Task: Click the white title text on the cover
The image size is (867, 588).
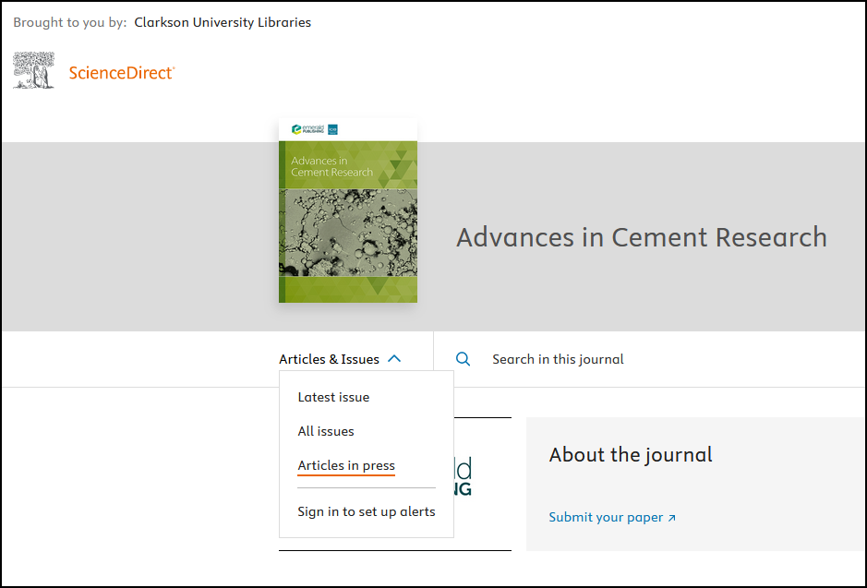Action: click(x=331, y=166)
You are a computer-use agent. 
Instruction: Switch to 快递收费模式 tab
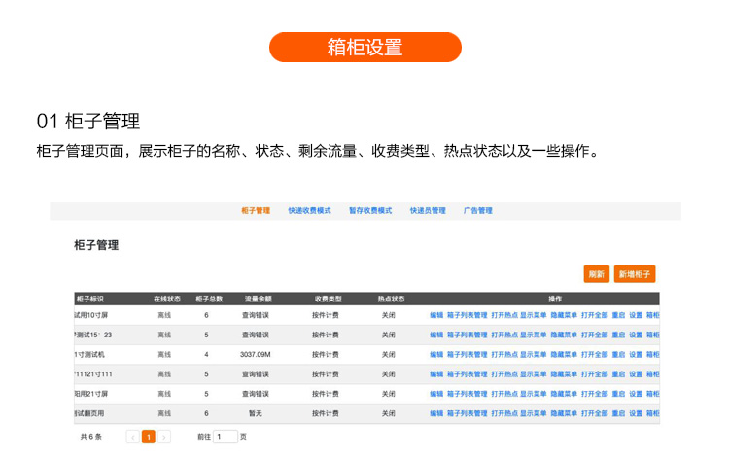(x=309, y=211)
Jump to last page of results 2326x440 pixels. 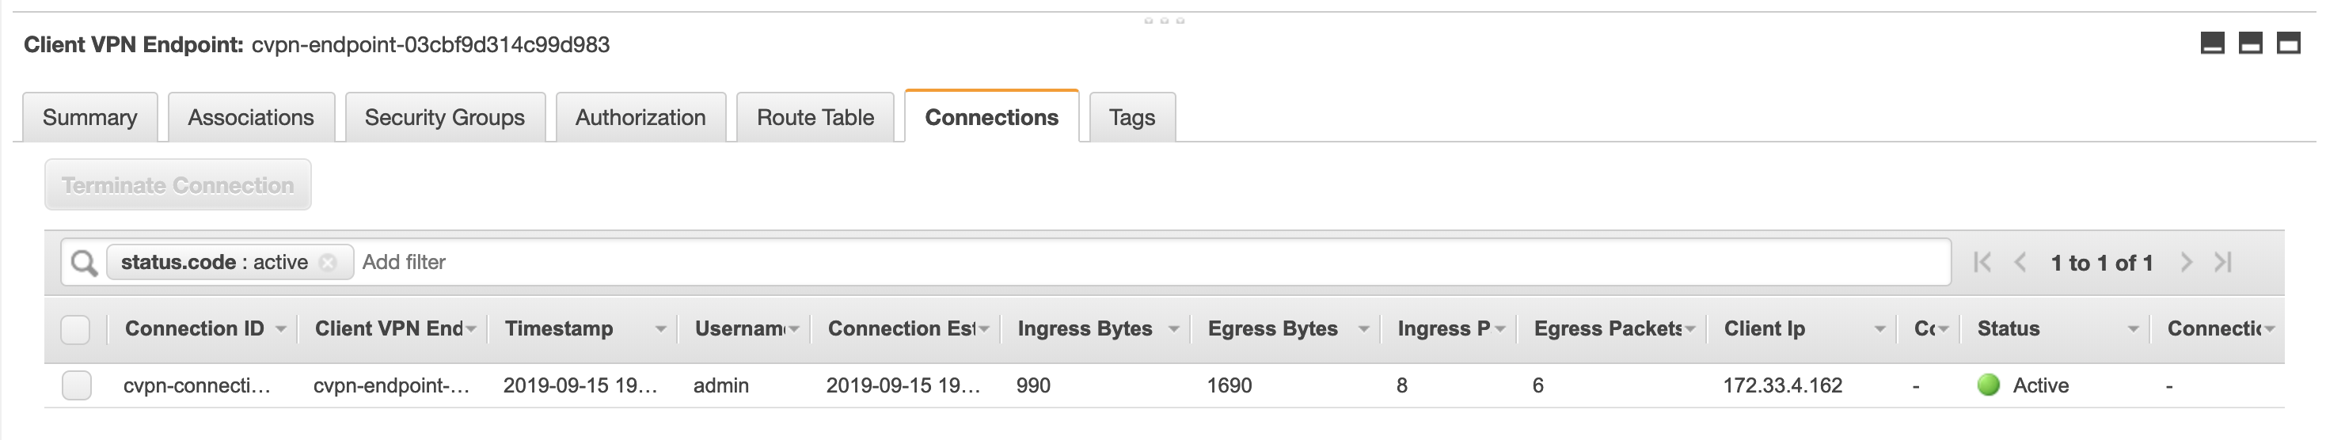coord(2223,262)
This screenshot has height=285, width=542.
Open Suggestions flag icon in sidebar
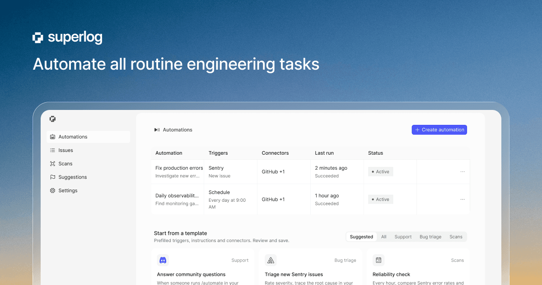click(x=52, y=177)
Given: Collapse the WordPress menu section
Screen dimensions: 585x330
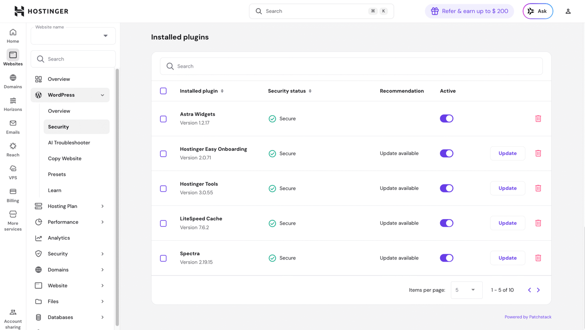Looking at the screenshot, I should (x=102, y=95).
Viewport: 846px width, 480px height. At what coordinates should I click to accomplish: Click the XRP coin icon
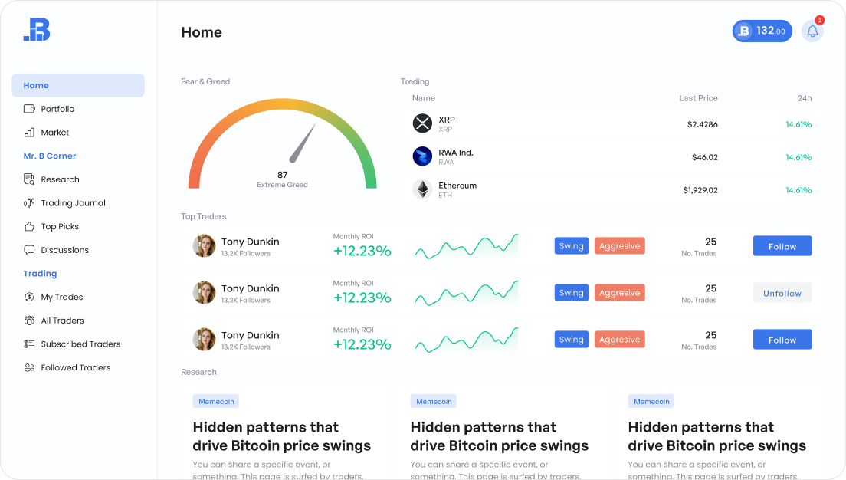click(422, 123)
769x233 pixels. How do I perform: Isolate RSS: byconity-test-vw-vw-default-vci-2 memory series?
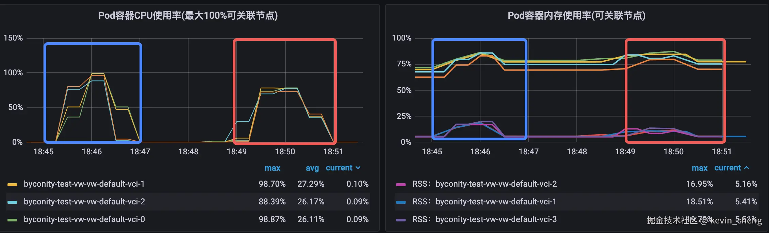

━━━━━━━━━━━━━━━━

■ **WHAT TO PRODUCE**: Transcribe, please, the lines from the one holding "Given: Collapse the WordPress menu section" to the final line of the material, both included, exactly and with no extra lines, and skip the pictures.

■ **ANSWER SECTION**:
Given: Collapse the WordPress menu section
Screen dimensions: 585x330
Looking at the screenshot, I should (x=102, y=95).
Viewport: 846px width, 480px height. At what coordinates should I click to accomplish: Click the XRP coin icon
click(422, 123)
769x233 pixels. How do I perform: Isolate RSS: byconity-test-vw-vw-default-vci-2 memory series?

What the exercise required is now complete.